El mordisco de Mike Tyson a la oreja de Evander Holyfield durante el combate por el título de los pesos pesados de 1997 le costó tres millones de dólares -la penalización máxima que permitía su bolsa de treinta millones de dólares- y un año de suspensión.
En cierto modo podríamos decir que Tyson fue víctima de su sistema de alarma cerebral, un sistema ligado al funcionamiento de la amígdala, situada en el antiguo cerebro emocional -al que se conoce como sistema límbico- que circunda el tallo cerebral.

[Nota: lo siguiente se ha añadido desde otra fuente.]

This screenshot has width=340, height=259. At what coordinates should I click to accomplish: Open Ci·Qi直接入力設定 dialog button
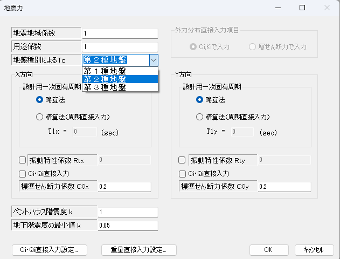(50, 250)
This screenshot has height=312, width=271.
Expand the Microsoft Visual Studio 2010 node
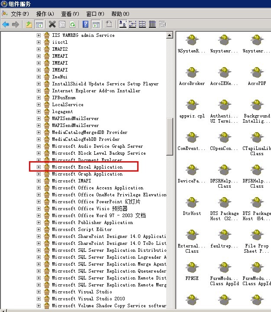coord(39,299)
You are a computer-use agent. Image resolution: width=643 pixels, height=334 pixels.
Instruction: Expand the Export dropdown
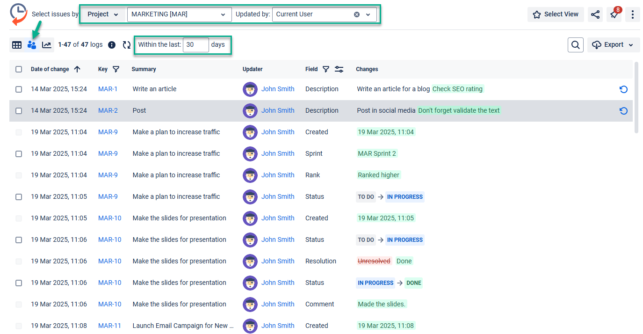614,45
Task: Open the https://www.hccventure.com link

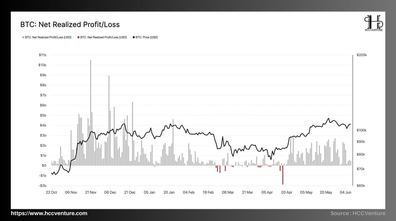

La región prefrontal -el centro ejecutivo- está conectada a través de una especie de superautopista neuronal con la amígdala, que actúa a modo de sistema de alarma cerebral, un dispositivo que ha tenido un extraordinario valor para la supervivencia durante los millones de años de evolución del ser humano.
La amígdala es el banco de la memoria emocional del cerebro, el lugar en el que se almacenan todas nuestras experiencias de éxito, fracaso, esperanza, temor, indignación y frustración, actuando a modo de un centinela que supervisa toda la información que recibimos -es decir, todo lo que vemos y oímos, por ejemplo, instante tras instante- para valorar las amenazas y las oportunidades que van presentándose, cotejando lo que está ocurriendo con las pautas almacenadas de nuestras experiencias pasadas. En el caso de Tyson, el cabezazo que recibió de Holyfield desencadenó un aluvión de recuerdos de cuando, ocho meses antes, su contendiente hiciera lo mismo en otro combate por cuyo resultado se quejó ostensiblemente. Como consecuencia de todo ello, Tyson experimentó un «secuestro amigdalar», una reacción instantánea de consecuencias desastrosas.

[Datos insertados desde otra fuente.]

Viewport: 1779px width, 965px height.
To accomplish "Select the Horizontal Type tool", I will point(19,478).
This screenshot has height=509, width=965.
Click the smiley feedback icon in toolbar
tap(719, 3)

A lo largo de la historia de la evolución, la amígdala ha recurrido a las pautas de la memoria almacenadas para registrar y responder de inmediato a cuestiones tales como «¿soy su presa o es la mía?», situaciones en las que el hecho de detenerse a ponderar o reflexionar el caso hubiera resultado ciertamente suicida.
De modo que la respuesta cerebral ante las situaciones críticas sigue ateniéndose todavía a esa misma estrategia ancestral -agudizar los sentidos, detener el pensamiento complejo y disparar repuestas automáticas reflejas-, una estrategia que en la vida actual puede tener consecuencias lamentables.